The transfer of data is critical for the functioning of our economy. The proper management and control of data is increasingly a matter of civil liberties. Roughly 70% of the UK’s trade in services is reliant on the free flow of personal data. The EU’s data economy is expected to be worth £643 billion by 2020 and millions of UK citizens share their lives online. To be able to operate, UK businesses require clarity on the legal basis for data transfer post Brexit.

As the Minister asserted, the Government’s future partnership paper presents the adequacy model as the basis for a future UK-EU agreement on exchanging and protecting personal data. As my hon. Friend the Member for Cambridge (Daniel Zeichner) said, the alternatives—making use of binding corporate rules or standard contractual clauses—would be burdensome, costly and create considerable uncertainty for individuals and businesses. Given that a post-Brexit UK will find itself in a position of unprecedented alignment with existing EU laws and norms, it does appear that an adequacy agreement is the most sensible way forward. The UK—it is hoped—will be designated by the European Commission as providing adequate protection for personal data, and it will be business as usual.

As the House of Lords European Union Committee has made clear, however, even if the UK positioned itself in perfect alignment with EU rules as it exits, it is very likely that the EU will amend or reform its data law in the near future, thus threatening the UK’s adequacy status. Divergence between the EU and a post-Brexit UK may come sooner rather than later.

In 2009, the EU’s charter of fundamental rights became legally binding. The charter codified existing EU rights and principles and is now the source document for EU fundamental rights. Article 8 of the CFR covers the protections of personal data—the right to privacy and the right to data protection that serve as the foundation for the EU’s data protection law. The European Union’s general data protection regulation, which will apply in the UK from May 2018, creates and enhances data protections and rights for EU citizens in continuity with the principles of article 8 and the CFR more generally.

Much is made of the EU’s novel right to be forgotten, but the GDPR also speaks to the issue of algorithmic decision making and processes that significantly affect users every moment of the day for most of our citizens—the Minister is probably being affected right now, as he is on his phone. It also creates a right to explanation whereby individuals can ask for details on how decisions about them were made—for example, on access to credit.

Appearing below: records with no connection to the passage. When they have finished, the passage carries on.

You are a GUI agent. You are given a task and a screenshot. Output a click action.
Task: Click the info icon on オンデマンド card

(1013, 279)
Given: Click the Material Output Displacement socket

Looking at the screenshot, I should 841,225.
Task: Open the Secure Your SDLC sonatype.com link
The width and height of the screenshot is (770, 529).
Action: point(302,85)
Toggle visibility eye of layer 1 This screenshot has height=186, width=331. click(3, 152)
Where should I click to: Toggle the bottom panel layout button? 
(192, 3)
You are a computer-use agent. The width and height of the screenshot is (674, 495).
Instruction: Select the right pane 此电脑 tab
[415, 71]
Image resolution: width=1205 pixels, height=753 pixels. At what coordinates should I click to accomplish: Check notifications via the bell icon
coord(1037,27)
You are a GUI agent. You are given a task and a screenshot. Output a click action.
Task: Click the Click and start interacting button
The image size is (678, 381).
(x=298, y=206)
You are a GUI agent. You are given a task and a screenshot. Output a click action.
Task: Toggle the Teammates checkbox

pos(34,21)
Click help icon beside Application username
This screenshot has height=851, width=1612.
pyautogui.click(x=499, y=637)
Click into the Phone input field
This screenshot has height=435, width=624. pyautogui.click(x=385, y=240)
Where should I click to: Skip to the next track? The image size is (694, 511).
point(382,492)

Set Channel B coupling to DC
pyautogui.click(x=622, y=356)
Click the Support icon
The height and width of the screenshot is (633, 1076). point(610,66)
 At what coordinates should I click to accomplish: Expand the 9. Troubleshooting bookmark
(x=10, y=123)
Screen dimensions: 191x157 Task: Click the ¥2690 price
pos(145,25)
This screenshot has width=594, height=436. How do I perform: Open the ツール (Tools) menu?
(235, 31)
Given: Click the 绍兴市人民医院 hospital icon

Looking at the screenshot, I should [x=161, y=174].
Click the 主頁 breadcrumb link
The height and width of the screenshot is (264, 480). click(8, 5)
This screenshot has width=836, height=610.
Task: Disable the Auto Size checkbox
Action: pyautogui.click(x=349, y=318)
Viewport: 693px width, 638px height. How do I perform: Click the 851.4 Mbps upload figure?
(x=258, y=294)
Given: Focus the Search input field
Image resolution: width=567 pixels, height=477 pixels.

As such, the GDPR creates a requirement on those designing algorithms and evaluation frameworks to avoid prejudicial decision making and to enable easy explanations for users.

Those rights and norms are at the cutting edge of global data protections law and are essential for our tech industry in the UK. They are possible because the EU is developing its data protection laws in accordance with the principles expressed in the charter of fundamental rights. However, the Government have made it clear that the charter will not form part of domestic law on or after exit day. As such, significant divergence from EU data protection norms may begin sooner than expected, putting our tech industry in incredible jeopardy.

Once the UK has surrendered its place at the EU’s decision-making table, as is the Government’s intention, our ability to exert influence on the future of EU data law will be greatly diminished. Not only are we presented with yet another possibility of the UK being demoted from rule maker to rule taker, but the constant anxiety that the UK may fall out of compliance with EU data laws is deeply unhelpful to individuals and UK businesses of whatever magnitude. If compliance with the charter of fundamental rights is required in practice to secure regulatory harmony and thus business confidence, the Government’s commitment to jettisoning the charter appears increasingly odd.

Securing the free flow of data, especially for an economy such as ours that is largely service-based, should be a pressing imperative for the Government. Ensuring that individuals are protected by rigorous data protection laws should be a top priority for the Government. I think it prudent therefore that the Government look again at their intention to bin the charter of fundamental rights as part of their EU withdrawal plans.